Following the decision in the Orena case, the Government moved on January 25, 1993 to be relieved of further consideration of the bail conditions suggested by the Court as a possible ground for agreement between the parties on the grounds that the proposed bail conditions "have been rejected as conditions by the Second Circuit in the context of the Orena cases. Transcript of Conference, January 25, 1993 at 3. The Government argued "that the decision itself demonstrates that . . . if someone is dangerous to the community and these standards have to be imposed, then remand is the alternative pending trial as opposed to setting up a mini-MCC at Mr. Masotto's home." Id. at 4.
In Orena, the Second Circuit found that:
1. "The first two statutory factors, the nature and circumstances of the offense charged and the weight of evidence, weigh heavily against pre-trial release." Orena, 986 F.2d 628.

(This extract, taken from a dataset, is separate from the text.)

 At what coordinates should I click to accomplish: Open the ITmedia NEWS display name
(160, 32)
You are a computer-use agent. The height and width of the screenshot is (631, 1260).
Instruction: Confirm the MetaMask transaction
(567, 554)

2. It agreed with Judge Glasser's conclusions in United States v. Gotti, 776 F. Supp. 666, 673 (E.D.N.Y. 1991) (which involved substantially similar bail conditions as were at issue in Orena and are at issue in the case at bar), that "the conditions proposed do not provide the assurances of safety the community deserves. The wonders of science and of sophisticated electronic technology have made mobile and portable telephones commonplace. Communication devices are easily carried in briefcases and even shirt pockets. Pen registers and wiretaps are easily circumvented. Monitoring equipment is easily rendered inoperative or becomes so by mechanical failure."

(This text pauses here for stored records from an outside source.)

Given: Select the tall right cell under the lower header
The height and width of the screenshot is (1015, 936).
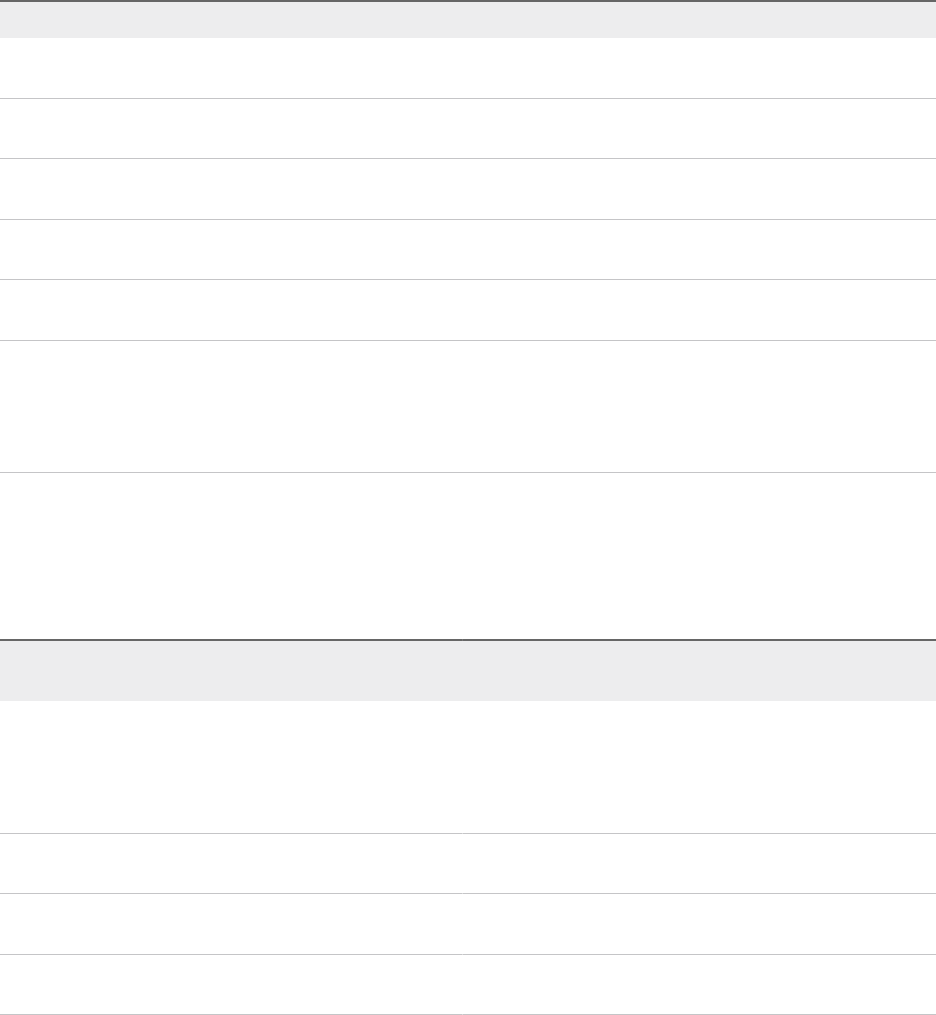Looking at the screenshot, I should click(x=699, y=766).
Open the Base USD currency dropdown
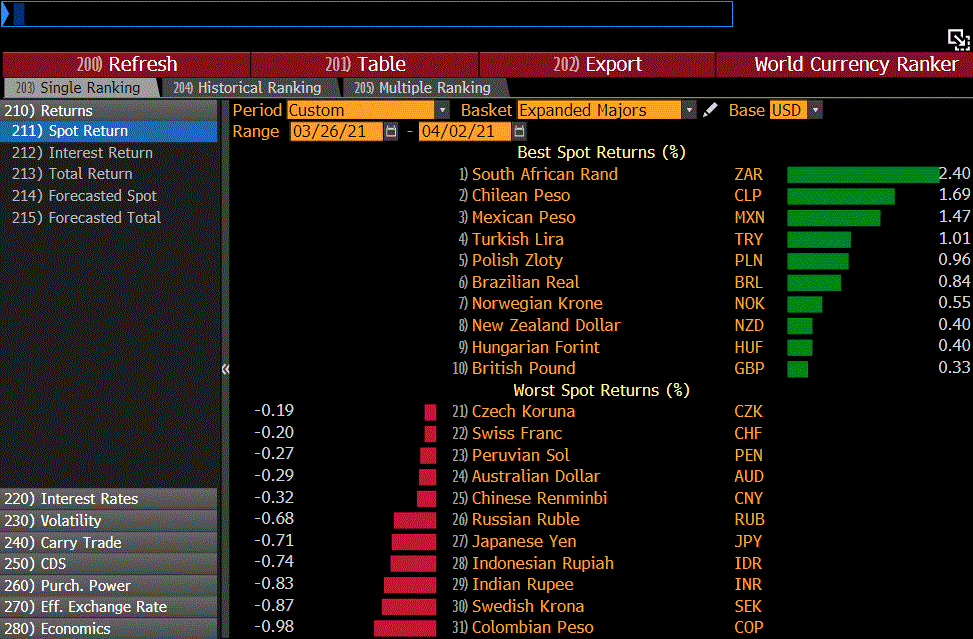 tap(816, 110)
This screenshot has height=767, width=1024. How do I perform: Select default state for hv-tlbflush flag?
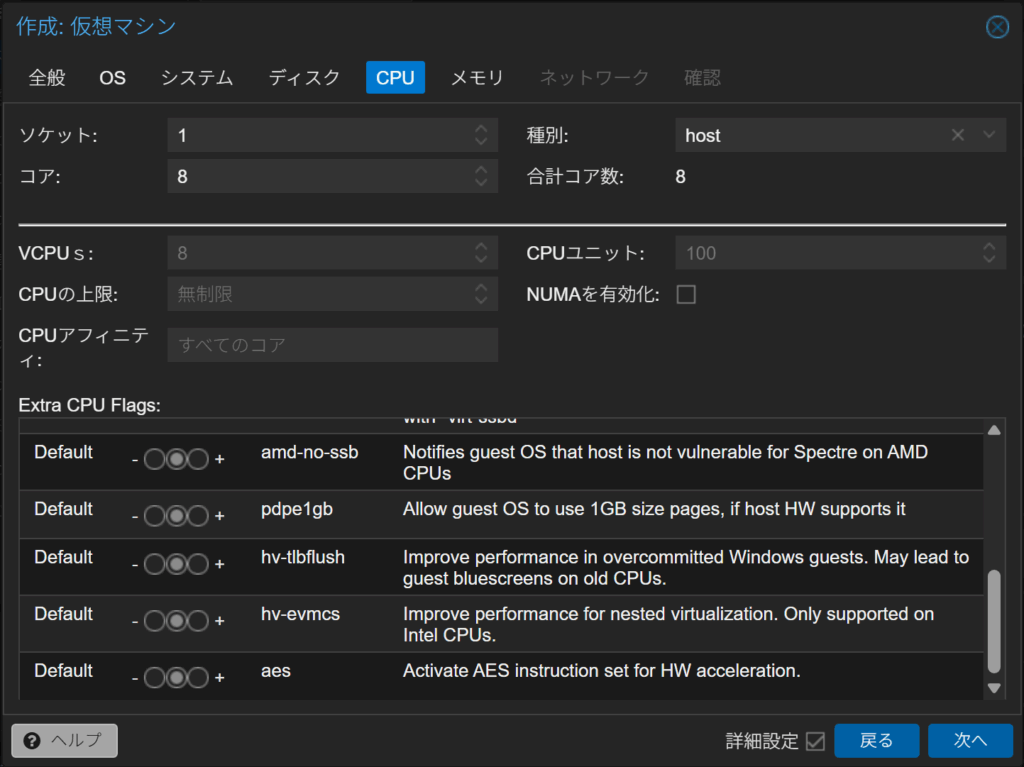176,565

3. The "additional" conditions (such as the ones prescribed in the case at bar), "including house arrest, electronic surveillance, and interactions limited to immediate family, do not alleviate appellee's danger to the community." Orena, 986 F.2d 628.
4. "These conditions would at best 'elaborately replicate a detention facility without the confidence of security such a facility instills' . . . safety of the community will be assured only if the government provides trustworthy, trained staff to carry out the extensive monitoring of homes, telephones, and travel that would be necessary to ensure compliance with the conditions of bail. If staff were not provided, protection of the community would be left largely to the word of [the defendant] that he will obey the conditions. We find nothing in the Bail Reform Act that requires the government to staff home detention centers or allow dangerous defendants to be at large based upon their promise not to violate conditions of bail." Id. at *6 (quoting Gotti, 776 F. Supp. at 672).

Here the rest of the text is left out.